Cateye introduced a few new lights at PressCamp. The Rapid One (top row, left and center) is a $35 USB rechargeable that’s available as both a front and rear light with for flash modes that’s pretty bright. The Rapid Three (front, center) is a 3-LED tail light with three modes that’s $25 and runs on a AA battery. The Rapid Five is a $30 tail light with three rear facing LEDs and two side facing bulbs for maximum visibility. It runs on two AAAs.
Coming up is the Nano Shot (right). It’s a 250 lumen, USB rechargeable light that has a really small form factor and is pretty lightweight. It has a Li-Ion battery that’s good for about 3.5 hours on high. $120 target MSRP and should be available later this year. I shone it on the ceiling in daylight and it was visibly bright.

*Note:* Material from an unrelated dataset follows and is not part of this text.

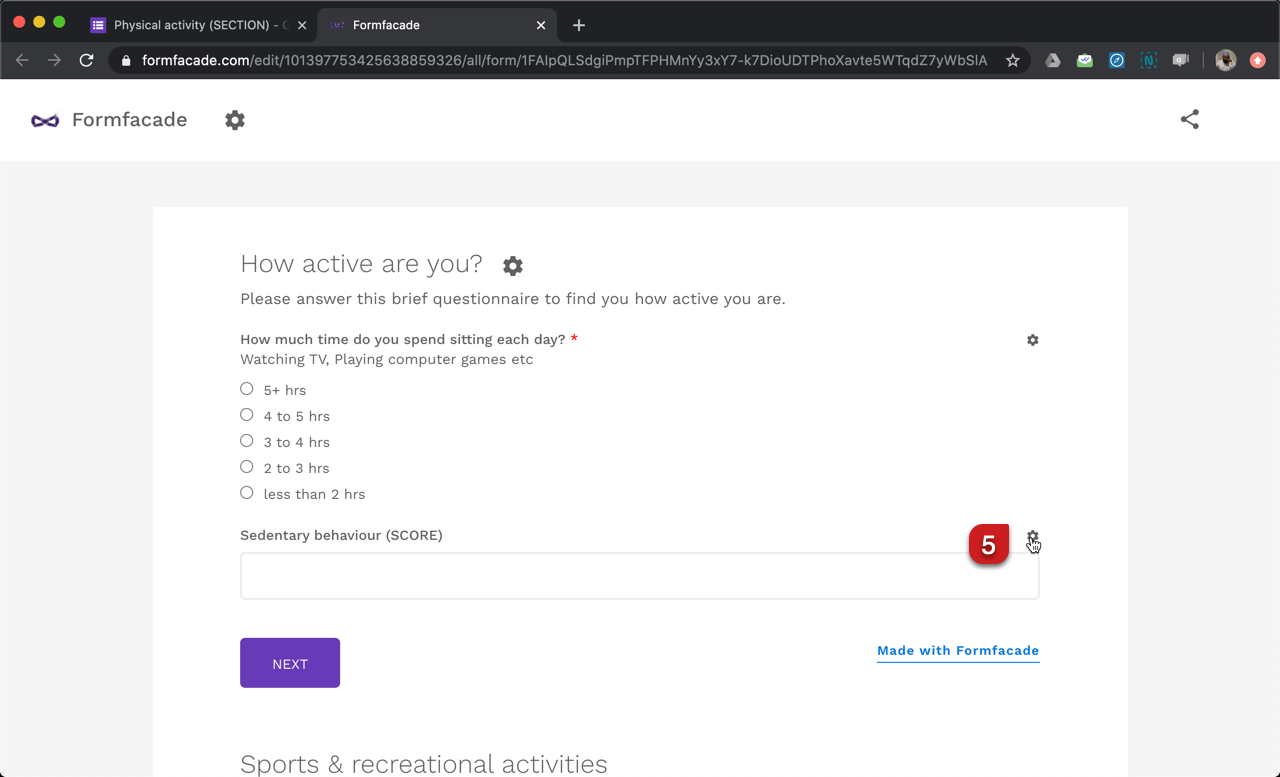Image resolution: width=1280 pixels, height=777 pixels.
Task: Click the share icon in the header
Action: 1189,119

New Sumo 2 and Sumo 3 are full-on mountain bike lights. The “2” is a 1000-lumen, two-bulb light for $450 and the “3” is a 1600 lumen light with three bulbs for $550. Both use the same 4600 mA/hour battery, good for about 1.5 hours on high for the “2” and one hour on high for the “3”. Both have an “All Night” mode that’ll run for 10 hours at a low setting. There’s an optional 9200 mA/hour battery available separately that should double runtimes.

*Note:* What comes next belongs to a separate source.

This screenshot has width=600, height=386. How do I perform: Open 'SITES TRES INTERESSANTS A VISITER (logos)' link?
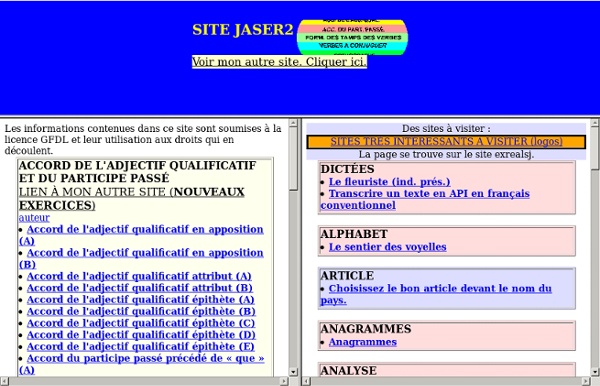coord(446,142)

In other news, the Inou GPS video camera is now fully fleshed out with a pretty slick online interface that shows video and pics overlaid on a map that follows along to show where you are as the video is playing. It comes with both a helmet and handlebar mount. The unit itself is lightweight and runs on commonly available AAA batteries, making it easy to find new ones if you’re using it on a long trek. One good use Cateye mentioned was for local trail groups or IMBA using it to geotag trails and trail features, showing riders a trail before they even visit it. Race promoters could use it to highlight cool trail features or let people virtually preride a course.